Audio-Enhanced Vision-Language Modeling with Latent Space Broadening for High Quality Data Expansion

TL;DR

This work tackles data efficiency and multimodal fusion in large-scale vision-language systems by addressing the shortcomings of traditional uncertainty-based active learning. It introduces kNN-based Latent Space Broadening (LSB) with a Lookalike Threshold (LT) to enrich the pool of informative, hard samples in the latent embedding space, and a Vision-Language Modeling with Audio Enhancement (VLMAE) that enables effective audio-VL cross-modal interaction via a learnable attention mechanism. The authors demonstrate, across three production tasks, that LSB-LT improves annotation quality and model performance, while VLMAE provides robust audio-augmented VL fusion, leading to measurable online gains in revenue and content-safety metrics. The proposed approach yields substantial practical impact by improving data efficiency and delivering better cross-modal content understanding in industry-scale systems.

Abstract

Transformer-based multimodal models are widely used in industrial-scale recommendation, search, and advertising systems for content understanding and relevance ranking. Enhancing labeled training data quality and cross-modal fusion significantly improves model performance, influencing key metrics such as quality view rates and ad revenue. High-quality annotations are crucial for advancing content modeling, yet traditional statistical-based active learning (AL) methods face limitations: they struggle to detect overconfident misclassifications and are less effective in distinguishing semantically similar items in deep neural networks. Additionally, audio information plays an increasing role, especially in short-video platforms, yet most pre-trained multimodal architectures primarily focus on text and images. While training from scratch across all three modalities is possible, it sacrifices the benefits of leveraging existing pre-trained visual-language (VL) and audio models.

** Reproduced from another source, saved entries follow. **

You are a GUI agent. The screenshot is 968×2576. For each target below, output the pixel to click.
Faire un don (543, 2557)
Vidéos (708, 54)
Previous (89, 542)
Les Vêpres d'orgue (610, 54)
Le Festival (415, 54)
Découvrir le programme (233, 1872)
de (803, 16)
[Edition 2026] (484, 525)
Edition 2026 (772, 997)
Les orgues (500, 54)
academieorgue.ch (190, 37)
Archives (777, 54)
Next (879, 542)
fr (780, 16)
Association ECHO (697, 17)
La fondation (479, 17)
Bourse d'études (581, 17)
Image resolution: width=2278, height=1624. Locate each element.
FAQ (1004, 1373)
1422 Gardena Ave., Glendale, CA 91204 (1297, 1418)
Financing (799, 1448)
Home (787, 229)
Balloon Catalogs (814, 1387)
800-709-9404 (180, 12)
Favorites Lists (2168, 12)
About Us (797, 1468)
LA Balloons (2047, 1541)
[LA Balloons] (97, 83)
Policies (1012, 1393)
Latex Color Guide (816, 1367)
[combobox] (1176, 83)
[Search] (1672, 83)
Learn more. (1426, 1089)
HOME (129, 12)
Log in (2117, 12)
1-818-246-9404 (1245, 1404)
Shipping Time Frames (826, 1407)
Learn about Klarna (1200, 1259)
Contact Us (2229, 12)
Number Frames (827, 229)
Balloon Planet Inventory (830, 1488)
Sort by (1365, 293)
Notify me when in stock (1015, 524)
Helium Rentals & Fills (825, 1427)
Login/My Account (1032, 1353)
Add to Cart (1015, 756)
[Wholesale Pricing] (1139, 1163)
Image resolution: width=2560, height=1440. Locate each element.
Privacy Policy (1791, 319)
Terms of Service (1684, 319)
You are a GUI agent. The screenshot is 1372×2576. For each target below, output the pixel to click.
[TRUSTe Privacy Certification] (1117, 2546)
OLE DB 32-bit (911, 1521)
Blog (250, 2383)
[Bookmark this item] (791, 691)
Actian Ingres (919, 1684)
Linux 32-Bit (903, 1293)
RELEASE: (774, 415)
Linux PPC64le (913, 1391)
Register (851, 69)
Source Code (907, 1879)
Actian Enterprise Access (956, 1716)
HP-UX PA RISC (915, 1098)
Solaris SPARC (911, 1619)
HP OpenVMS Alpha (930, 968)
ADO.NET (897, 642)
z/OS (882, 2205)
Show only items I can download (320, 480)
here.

To address these challenges, we propose kNN-based Latent Space Broadening (LSB) to enhance AL efficiency and Vision-Language Modeling with Audio Enhancement (VLMAE), a mid-fusion approach integrating audio into VL models. This system deployed in production systems, leading to significant business gains.

Paper Structure

This paper contains 26 sections, 12 equations, 2 figures, 5 tables, 1 algorithm.

Figures (2)

  • Figure 1: Active Learning Pipeline with kNN-based LSB under LT. In this pipeline, candidate samples are randomly selected from impression logs, and a set of seed badcases are selected by comparing the human annotation and the vision-language transformer (VLT) model prediction. Based on kNN, seed badcases are expanded by choosing samples from candidate set which have the closest hidden embeddings. The broadened set is further filtered through a binary-class lookalike model given a LT value. The resulting badcases are then mixed with statistical-AL-selected candidates, forming the dataset for annotation for next round of VLT model updates.
  • Figure 2: Vision-Language Modeling with Audio Enhancement (VLMAE) where a learnable attention layer is introduced to improve the fusion between audio and VL information. This enables the model to effectively fit and recognize audio modality features.